What’s your favourite book of all time? 

Impossible. Proust? He really can change your life. Or Sybille Bedford, for prose.

What book completely changed your perspective? 

Leslie Blanch’s The Wilder Shores of Love. She just was so daring, original, independent, strong, and curious at the same time, so she just sets the bar very high when it comes to living large.
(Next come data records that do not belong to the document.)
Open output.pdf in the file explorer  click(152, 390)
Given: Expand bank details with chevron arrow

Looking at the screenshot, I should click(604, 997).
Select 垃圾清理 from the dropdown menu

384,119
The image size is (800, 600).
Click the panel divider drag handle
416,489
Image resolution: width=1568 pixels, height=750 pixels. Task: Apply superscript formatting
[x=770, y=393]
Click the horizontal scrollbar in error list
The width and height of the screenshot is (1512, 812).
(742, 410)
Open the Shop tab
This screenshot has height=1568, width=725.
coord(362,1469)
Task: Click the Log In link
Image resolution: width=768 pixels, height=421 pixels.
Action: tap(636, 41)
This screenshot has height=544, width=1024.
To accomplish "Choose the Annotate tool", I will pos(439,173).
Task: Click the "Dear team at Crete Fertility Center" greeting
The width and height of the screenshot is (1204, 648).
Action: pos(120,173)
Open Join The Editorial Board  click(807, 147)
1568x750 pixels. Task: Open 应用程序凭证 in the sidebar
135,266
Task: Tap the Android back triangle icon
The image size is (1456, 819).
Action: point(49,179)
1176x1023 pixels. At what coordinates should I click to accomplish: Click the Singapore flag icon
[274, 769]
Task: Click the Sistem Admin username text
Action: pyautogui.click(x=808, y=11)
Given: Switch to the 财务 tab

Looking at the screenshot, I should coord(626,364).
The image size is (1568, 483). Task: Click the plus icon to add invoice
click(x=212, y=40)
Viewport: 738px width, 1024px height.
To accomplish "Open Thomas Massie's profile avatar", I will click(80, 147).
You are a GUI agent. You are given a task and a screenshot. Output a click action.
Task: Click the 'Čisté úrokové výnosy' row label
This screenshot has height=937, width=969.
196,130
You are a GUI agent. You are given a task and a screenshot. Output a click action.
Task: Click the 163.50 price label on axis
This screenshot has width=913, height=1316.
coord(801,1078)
Marcel Proust (1871-1922) french novelist around 1900 UNSPECIFIED - APRIL 02: Marcel Proust (1871-1922) french novelist around 1900 (Photo by Apic/Getty Images); Mrs. Lesley Blanch wearing a man's wool robe with gold passementerie from Aleppo, over a belted dishdashah (shirt) from Kuwait; sitting at and leaning on a table in her Paris apartment. (Photo by Henry Clarke/Condé Nast via Getty Images)
Photos: Apic/Getty Images (Proust); Henry Clarke/Condé Nast/ Getty Images (Blanch)

 

If you could have dinner with any author, living or dead, who would it be? 

Leslie Blanch would be wildly entertaining (many authors are not!), and I would want to play dress up with her too.